§ **Data in this exercise**:
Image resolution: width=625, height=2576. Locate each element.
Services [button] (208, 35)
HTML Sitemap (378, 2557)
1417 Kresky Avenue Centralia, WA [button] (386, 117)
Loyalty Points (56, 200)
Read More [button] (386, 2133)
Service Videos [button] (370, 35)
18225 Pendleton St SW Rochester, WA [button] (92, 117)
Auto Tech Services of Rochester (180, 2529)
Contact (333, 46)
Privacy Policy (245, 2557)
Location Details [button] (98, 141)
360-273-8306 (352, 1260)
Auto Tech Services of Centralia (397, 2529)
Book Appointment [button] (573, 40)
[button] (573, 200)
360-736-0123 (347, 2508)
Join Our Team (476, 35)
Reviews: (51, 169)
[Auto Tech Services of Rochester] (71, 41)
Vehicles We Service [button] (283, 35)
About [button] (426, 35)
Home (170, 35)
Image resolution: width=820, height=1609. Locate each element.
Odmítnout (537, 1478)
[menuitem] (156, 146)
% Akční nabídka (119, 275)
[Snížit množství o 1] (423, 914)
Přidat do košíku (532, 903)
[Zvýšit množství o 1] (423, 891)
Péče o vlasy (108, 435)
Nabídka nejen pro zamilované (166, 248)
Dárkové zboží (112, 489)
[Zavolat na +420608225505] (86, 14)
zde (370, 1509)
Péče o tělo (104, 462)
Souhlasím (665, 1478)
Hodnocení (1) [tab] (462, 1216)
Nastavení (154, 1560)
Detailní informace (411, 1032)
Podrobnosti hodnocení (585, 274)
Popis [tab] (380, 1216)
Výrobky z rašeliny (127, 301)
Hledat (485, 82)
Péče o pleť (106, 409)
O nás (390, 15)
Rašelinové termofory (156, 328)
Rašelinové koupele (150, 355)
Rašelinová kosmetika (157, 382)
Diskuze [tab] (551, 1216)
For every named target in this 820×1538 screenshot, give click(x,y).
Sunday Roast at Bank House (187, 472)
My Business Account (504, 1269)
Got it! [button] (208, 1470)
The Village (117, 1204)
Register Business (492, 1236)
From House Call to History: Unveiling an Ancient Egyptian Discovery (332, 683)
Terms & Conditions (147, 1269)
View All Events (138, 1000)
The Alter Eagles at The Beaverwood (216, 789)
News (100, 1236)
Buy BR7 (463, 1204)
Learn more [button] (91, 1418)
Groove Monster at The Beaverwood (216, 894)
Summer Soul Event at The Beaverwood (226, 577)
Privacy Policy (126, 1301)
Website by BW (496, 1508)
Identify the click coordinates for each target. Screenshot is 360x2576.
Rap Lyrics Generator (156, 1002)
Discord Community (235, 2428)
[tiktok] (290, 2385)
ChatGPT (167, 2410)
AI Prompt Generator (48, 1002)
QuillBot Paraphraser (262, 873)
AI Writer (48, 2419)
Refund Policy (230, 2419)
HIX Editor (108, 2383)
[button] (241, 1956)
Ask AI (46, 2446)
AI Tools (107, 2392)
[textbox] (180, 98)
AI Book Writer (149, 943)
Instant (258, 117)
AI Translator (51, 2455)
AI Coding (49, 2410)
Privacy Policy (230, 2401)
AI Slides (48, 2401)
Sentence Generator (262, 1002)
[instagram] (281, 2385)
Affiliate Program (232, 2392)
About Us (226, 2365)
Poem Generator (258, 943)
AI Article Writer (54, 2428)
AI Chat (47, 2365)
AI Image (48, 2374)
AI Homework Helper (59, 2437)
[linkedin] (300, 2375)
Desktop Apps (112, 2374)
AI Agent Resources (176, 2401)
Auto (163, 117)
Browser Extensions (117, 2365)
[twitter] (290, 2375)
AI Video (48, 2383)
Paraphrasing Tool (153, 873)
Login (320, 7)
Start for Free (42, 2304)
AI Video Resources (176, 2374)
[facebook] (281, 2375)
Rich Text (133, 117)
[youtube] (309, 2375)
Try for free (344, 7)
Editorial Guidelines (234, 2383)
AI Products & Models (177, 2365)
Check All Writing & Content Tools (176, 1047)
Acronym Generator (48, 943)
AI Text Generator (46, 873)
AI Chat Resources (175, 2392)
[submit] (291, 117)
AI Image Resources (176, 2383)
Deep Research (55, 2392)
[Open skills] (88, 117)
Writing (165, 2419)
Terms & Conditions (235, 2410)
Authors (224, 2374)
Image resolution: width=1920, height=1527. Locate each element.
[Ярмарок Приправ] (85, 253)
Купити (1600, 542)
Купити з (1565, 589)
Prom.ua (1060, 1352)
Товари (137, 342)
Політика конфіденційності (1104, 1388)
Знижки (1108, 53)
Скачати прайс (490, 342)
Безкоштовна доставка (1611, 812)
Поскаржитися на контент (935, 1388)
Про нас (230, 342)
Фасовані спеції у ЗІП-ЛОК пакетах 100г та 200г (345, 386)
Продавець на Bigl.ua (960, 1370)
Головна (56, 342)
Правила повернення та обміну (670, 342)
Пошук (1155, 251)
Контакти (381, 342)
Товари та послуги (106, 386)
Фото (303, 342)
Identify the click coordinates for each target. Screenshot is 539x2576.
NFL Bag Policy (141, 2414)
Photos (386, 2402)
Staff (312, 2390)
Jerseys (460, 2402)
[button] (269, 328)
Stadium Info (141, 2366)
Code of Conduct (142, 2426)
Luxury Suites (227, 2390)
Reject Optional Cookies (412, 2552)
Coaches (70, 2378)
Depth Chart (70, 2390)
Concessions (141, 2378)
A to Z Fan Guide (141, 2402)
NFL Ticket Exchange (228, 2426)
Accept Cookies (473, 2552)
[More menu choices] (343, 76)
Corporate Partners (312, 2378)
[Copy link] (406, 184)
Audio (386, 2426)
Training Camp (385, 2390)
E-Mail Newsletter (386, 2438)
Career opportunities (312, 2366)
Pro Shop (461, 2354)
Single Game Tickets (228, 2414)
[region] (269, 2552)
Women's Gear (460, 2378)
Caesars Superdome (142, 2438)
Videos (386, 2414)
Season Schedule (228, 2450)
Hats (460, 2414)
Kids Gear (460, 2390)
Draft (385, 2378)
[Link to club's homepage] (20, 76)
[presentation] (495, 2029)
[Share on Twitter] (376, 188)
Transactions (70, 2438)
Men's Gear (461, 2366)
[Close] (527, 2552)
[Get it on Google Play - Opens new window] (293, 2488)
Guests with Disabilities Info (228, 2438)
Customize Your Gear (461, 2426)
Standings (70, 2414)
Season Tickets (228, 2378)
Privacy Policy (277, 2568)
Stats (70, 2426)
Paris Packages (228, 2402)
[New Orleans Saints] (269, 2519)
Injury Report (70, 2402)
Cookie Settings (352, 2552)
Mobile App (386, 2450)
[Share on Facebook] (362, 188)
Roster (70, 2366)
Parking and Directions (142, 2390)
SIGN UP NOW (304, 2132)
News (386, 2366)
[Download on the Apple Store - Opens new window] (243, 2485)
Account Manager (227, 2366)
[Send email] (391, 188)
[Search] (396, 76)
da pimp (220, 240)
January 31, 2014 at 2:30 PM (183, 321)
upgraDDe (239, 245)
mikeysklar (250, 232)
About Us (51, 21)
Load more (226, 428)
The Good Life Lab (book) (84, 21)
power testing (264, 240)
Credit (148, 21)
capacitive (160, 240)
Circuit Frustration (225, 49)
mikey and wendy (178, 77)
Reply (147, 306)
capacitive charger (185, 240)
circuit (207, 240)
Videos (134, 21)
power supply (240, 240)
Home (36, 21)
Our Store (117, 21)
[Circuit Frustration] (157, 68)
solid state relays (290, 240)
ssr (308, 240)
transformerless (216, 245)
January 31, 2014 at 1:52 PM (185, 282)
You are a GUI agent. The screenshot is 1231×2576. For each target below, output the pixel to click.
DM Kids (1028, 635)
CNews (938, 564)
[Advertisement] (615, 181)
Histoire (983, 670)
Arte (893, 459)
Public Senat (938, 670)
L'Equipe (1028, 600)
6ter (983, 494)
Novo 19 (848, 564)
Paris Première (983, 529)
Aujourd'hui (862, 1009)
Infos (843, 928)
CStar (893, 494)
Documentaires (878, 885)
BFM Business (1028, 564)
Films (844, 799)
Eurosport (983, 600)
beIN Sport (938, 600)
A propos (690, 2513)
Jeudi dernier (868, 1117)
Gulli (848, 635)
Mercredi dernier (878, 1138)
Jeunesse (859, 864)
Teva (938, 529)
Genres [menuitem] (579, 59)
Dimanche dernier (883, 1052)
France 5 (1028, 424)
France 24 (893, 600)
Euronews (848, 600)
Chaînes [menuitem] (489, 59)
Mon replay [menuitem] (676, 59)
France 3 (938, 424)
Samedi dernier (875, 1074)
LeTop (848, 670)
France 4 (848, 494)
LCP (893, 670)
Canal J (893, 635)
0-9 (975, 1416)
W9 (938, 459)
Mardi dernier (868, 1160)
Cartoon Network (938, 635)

§ **Exercise**: What lines of the data contain the string "Centralia"? List them.

§ **Answer box**:
1417 Kresky Avenue Centralia, WA [button] (386, 117)
Auto Tech Services of Centralia (397, 2529)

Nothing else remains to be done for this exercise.